Does your child take any medications?
Does your child have any allergies?
Has your child suffered any injuries in the last 18 months?
Will any medical condition, medication, allergy, or injury affect your child while he/she is rowing, running, or swimming?
Does your family have any history of heart problems at a young age?
Is there anything else PCR should know about your child's health?
Does your family have medical insurance?
Photo Release and Liability Waiver

Report Card and Attendance Record Release: In order to help our participants excel in school and prepare for college, we ask that our Academic Director have access to your child's academic and attendance records. Such information is will be used to determine the amount of extra support we can provide to your child (SAT prep, subject tutoring, etc.) as part of our program, and will not affect boatings, etc. I give PCR my permission to request and review my child's report cards or other records of grades, and to his or her attendance records. Such permission applies to all such information for the current school year and for the school year immediately preceding the current school year.

I agree to the above

Photo Release: I give PCR my permission to use my child's photo in materials that promote PCR. This may include brochures, newsletters, the Internet, or other electronic media, magazines, or television.

I agree to the above

Liability Waiver and Permission: In consideration of PCR permitting my child to participate in PCR's activities and program, I, on behalf of myself and my child, hereby release, discharge, and agree to indemnify and hold harmless the City of Philadelphia (the "City"), PCR, and both the City's and PCR's officers, directors, employees, subcontractors, volunteers, and agents from any and all claims, liabilities, or causes of action arising out of (1) the student's participation in PCR's activities and programs, or (2) the student's use of PCR's rowing facility, equipment, or other premises where practices and competitions take place. 

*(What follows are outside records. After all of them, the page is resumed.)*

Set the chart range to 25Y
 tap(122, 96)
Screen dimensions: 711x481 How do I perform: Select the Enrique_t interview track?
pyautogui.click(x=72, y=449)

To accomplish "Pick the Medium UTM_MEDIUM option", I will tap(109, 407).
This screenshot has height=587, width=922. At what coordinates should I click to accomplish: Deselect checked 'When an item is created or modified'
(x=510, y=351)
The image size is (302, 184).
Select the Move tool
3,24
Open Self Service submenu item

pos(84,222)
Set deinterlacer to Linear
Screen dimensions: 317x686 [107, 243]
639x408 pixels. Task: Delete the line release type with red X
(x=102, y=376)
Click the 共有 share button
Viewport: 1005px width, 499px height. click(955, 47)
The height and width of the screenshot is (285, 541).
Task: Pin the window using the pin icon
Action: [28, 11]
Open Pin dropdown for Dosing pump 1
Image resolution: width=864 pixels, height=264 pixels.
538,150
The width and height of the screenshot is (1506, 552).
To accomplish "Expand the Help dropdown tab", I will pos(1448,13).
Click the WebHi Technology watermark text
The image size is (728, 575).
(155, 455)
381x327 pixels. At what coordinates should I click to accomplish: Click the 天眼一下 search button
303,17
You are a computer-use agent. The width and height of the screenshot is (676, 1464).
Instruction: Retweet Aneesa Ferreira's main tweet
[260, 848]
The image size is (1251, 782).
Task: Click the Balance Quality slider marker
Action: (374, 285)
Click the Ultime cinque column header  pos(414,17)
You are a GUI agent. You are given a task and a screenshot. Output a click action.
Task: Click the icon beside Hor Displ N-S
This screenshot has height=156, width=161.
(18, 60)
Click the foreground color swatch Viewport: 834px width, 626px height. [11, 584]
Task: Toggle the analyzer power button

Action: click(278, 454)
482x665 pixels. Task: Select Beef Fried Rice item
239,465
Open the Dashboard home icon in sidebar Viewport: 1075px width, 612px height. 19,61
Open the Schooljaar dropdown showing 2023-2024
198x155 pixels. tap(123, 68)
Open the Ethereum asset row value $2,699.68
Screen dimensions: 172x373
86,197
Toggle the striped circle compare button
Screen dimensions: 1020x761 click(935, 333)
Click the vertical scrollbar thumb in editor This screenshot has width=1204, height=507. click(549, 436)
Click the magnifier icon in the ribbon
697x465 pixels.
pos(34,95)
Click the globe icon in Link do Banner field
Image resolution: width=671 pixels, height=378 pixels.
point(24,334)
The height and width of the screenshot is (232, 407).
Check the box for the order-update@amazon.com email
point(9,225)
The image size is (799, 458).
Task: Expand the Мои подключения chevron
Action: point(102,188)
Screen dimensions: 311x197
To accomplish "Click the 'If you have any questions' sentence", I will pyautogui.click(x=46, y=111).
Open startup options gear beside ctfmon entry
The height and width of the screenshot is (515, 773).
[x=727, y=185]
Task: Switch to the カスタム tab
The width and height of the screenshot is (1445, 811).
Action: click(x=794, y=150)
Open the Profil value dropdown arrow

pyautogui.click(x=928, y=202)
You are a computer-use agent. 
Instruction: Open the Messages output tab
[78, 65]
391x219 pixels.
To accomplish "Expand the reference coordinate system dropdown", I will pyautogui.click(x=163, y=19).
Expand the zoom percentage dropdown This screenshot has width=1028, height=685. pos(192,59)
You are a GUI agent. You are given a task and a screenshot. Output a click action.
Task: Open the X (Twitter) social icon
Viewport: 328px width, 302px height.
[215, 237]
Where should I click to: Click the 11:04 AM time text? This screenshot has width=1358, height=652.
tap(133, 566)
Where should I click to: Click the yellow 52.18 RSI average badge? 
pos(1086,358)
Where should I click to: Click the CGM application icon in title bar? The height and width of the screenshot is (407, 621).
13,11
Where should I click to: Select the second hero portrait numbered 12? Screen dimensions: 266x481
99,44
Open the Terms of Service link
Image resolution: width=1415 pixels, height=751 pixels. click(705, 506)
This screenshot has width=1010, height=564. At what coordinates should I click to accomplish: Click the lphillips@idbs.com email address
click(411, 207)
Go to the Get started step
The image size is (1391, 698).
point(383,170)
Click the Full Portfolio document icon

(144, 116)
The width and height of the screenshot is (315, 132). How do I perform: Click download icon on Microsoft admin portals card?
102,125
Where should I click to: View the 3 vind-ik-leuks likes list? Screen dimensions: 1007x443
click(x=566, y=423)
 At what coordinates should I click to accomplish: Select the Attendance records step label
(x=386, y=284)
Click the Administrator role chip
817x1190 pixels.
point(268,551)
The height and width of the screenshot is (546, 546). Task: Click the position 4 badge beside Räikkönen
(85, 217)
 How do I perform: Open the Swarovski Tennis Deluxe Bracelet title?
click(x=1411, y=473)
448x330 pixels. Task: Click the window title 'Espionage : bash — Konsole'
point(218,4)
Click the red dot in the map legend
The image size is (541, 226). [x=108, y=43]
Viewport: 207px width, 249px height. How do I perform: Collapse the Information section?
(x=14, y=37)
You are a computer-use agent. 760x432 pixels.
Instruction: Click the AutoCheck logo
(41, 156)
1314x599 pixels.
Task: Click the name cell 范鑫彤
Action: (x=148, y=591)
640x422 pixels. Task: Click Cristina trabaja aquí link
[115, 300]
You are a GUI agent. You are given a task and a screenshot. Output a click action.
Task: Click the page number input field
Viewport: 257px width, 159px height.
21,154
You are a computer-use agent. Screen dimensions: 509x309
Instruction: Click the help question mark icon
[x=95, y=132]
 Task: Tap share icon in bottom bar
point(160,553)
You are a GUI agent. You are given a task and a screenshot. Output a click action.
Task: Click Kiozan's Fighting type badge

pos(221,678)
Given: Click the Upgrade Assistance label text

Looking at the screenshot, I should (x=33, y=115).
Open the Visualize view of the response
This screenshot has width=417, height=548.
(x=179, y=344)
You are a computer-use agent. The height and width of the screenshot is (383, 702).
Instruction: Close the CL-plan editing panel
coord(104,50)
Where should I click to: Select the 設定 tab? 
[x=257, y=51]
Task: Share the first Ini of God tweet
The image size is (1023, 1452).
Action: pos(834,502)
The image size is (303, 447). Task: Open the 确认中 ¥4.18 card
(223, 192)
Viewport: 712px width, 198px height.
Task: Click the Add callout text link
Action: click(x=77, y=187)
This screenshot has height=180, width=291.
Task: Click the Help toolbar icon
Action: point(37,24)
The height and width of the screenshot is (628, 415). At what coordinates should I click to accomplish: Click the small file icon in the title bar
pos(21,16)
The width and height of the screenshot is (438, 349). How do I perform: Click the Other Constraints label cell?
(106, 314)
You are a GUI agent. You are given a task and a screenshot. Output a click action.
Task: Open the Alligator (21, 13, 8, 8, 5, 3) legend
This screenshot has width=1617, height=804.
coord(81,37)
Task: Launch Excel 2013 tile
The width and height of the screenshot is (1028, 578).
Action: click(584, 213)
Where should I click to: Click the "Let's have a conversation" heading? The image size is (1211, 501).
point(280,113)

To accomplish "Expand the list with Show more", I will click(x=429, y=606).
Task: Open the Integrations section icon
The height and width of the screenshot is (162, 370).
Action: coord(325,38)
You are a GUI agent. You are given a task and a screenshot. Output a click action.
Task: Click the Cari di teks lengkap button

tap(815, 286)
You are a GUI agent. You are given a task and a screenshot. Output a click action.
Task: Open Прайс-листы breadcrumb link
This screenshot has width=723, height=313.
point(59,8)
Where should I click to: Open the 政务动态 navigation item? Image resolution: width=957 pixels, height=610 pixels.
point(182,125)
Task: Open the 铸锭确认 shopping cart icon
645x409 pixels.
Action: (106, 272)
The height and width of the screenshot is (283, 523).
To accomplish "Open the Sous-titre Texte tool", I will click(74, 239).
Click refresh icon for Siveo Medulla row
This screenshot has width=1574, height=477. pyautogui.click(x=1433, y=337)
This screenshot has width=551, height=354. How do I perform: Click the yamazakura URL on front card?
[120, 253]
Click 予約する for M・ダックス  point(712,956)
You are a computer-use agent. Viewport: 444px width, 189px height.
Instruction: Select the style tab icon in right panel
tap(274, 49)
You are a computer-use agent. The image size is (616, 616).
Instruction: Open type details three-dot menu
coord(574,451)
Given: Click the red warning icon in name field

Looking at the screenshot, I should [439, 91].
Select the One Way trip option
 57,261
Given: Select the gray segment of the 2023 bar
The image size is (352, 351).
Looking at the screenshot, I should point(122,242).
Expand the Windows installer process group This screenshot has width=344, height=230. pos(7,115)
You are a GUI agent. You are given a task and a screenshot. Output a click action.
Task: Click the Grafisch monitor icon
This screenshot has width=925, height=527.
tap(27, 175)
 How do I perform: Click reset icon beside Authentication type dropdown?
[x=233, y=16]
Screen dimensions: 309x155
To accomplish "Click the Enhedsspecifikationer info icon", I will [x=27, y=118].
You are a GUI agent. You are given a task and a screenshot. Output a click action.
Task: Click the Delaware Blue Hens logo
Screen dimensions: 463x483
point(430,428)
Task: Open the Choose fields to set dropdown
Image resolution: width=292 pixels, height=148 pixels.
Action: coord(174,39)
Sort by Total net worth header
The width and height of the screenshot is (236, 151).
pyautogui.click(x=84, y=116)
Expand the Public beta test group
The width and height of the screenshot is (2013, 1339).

I hereby give my child permission to participate in any and all programs associated with PCR, including but not limited to, PCR's rowing and educational programs and field trips related thereto. I understand that PCR activities may include one or more of the following: rowing on the Schuylkill River; indoor training at venues to be specified; competing in regattas in and our of Pennsylvania; swim test and swim lessons; and other such activities, including tutoring and mentoring, as they related to the goals of PCR. It is anticipated that PCR will regularly utilize vans and/or cars to transport participants to practices, races, field trips, and other events. I hereby give my permission for my child to be transported either (i) with the entire team to these events in the vans and/or cars used by PCR for transportation to these events or (ii) in the event that vans and/or cars do not have capacity to transport all rowers, coaches, and other PCR officials and volunteers, in a bus or with on of PCR's employees, coaches, officials or other volunteers in a private automobile. 

I further give my permission to PCR to give consent on my behalf in the event of the need for emergency administration of medical treatment which PCR, in its sole discretion, believes to be necessary and appropriate, including, without limitation, treatment by training First Aid personnel, EMTs, First Responders, Paramedics and Emergency Room Physicians. In consideration of PCR permitting my child to participate in PCR's activities and programs, I, on behalf of myself and my child, hereby release, discharge, and agree to indemnify and hold harmless the city, PCR, and both the City's and PCR's officers, directors, employees, subcontractors, volunteers and agents from any and all claims, liabilities or causes of action arising out of such treatment and with respect to the exercise of it and their judgement in this regard. I further attest that I have disclosed all vital and important health information (allergies, medications, and medical limitations on activities) which would be necessary for the proper care of my child. I agree to pay and to assume responsibility for all medical expenses incurred in the treatment of my chid.